• What you need to do: Copy out exactly, from the entries that follow, the line holding "Instruction: Select the", the line holding "Image resolution: width=579", and all lines between them, but no pictures.

• Provided entries:
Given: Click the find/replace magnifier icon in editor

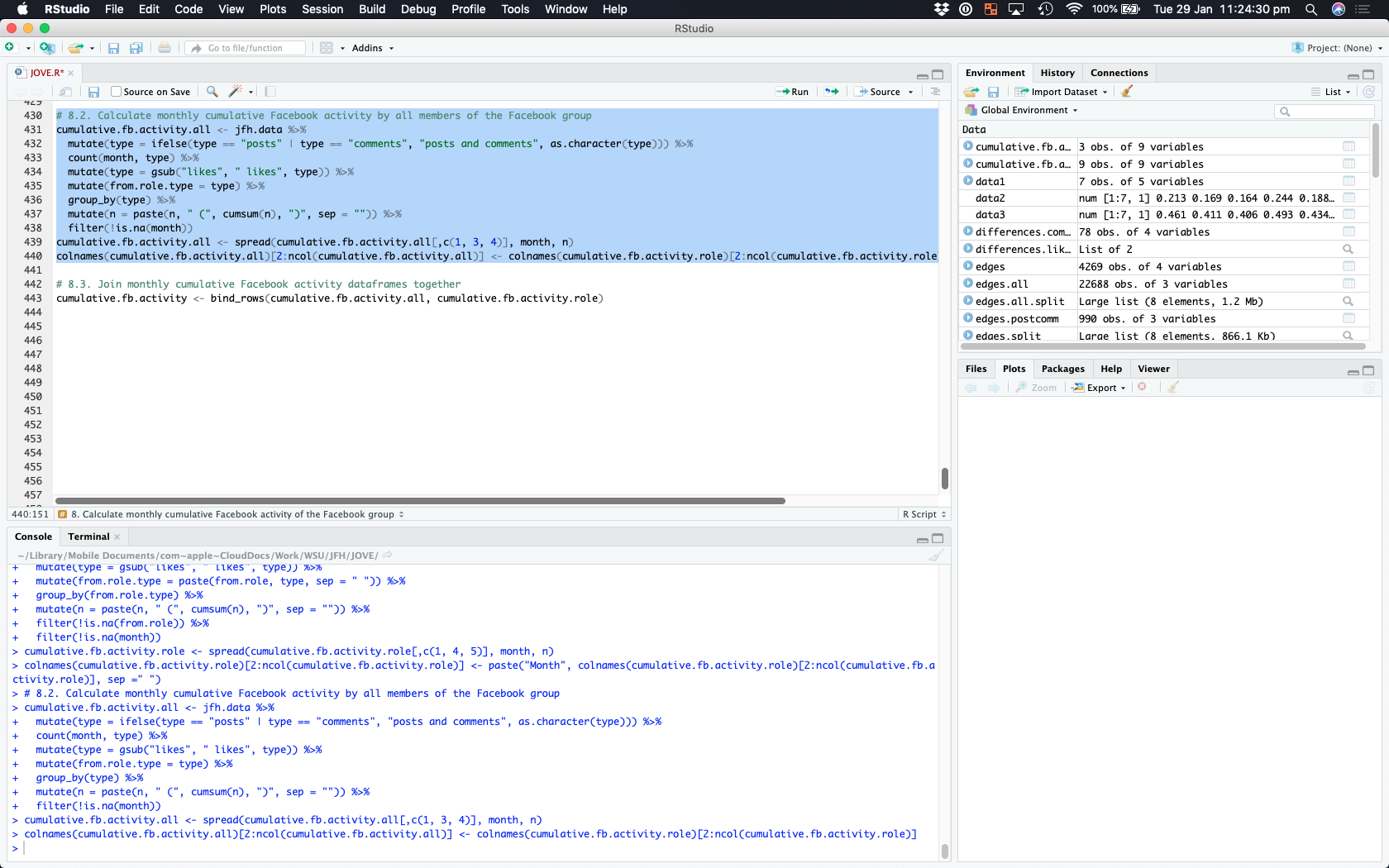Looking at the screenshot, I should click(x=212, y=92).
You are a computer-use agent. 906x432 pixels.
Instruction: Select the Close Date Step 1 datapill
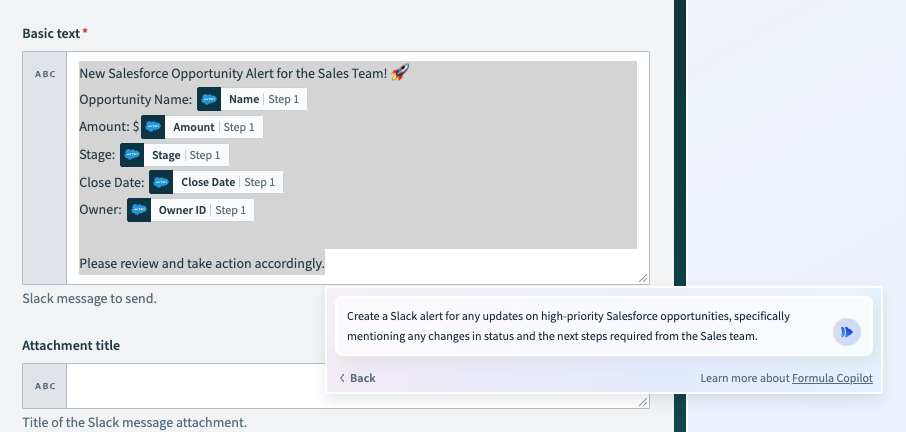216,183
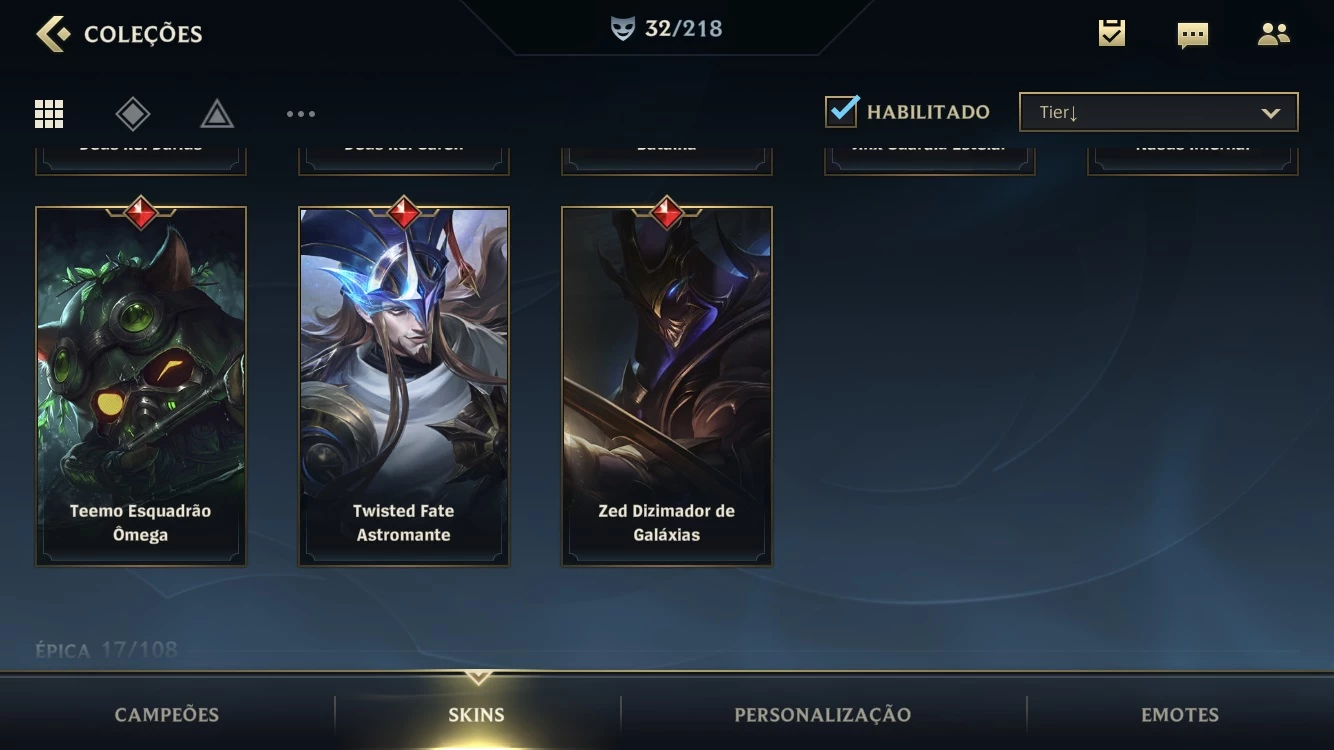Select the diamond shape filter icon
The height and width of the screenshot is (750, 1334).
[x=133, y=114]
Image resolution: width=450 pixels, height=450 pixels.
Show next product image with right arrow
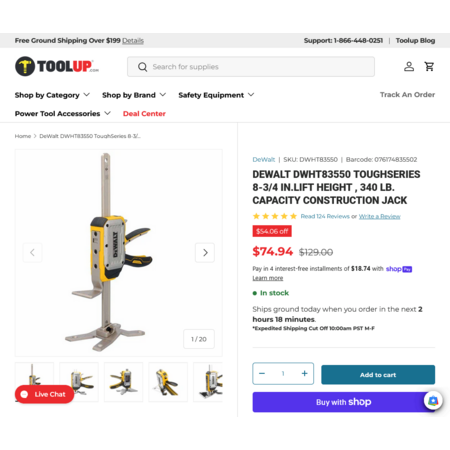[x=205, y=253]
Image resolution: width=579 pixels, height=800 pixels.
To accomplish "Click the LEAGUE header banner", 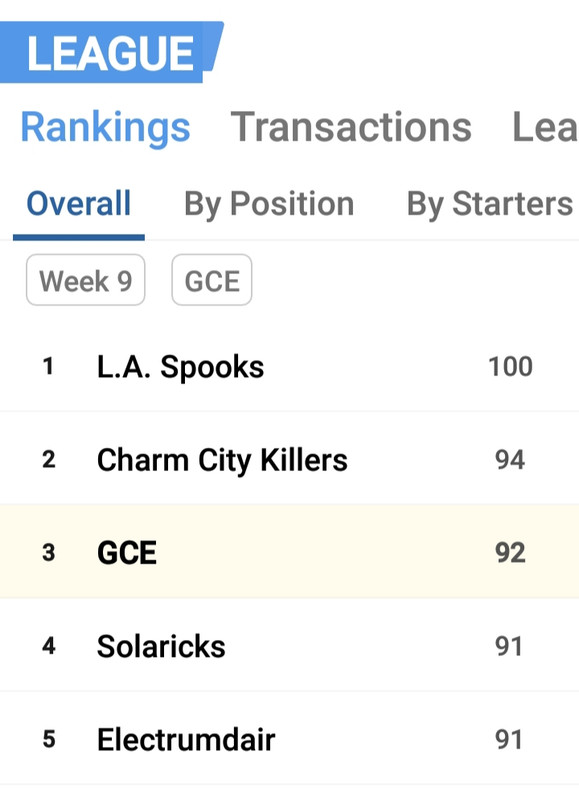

• Expected output:
Instruction: Select the Close Date Step 1 datapill
216,183
Select the diamond shape filter icon
The height and width of the screenshot is (750, 1334).
[x=133, y=114]
Image resolution: width=450 pixels, height=450 pixels.
Show next product image with right arrow
[x=205, y=253]
Image resolution: width=579 pixels, height=800 pixels.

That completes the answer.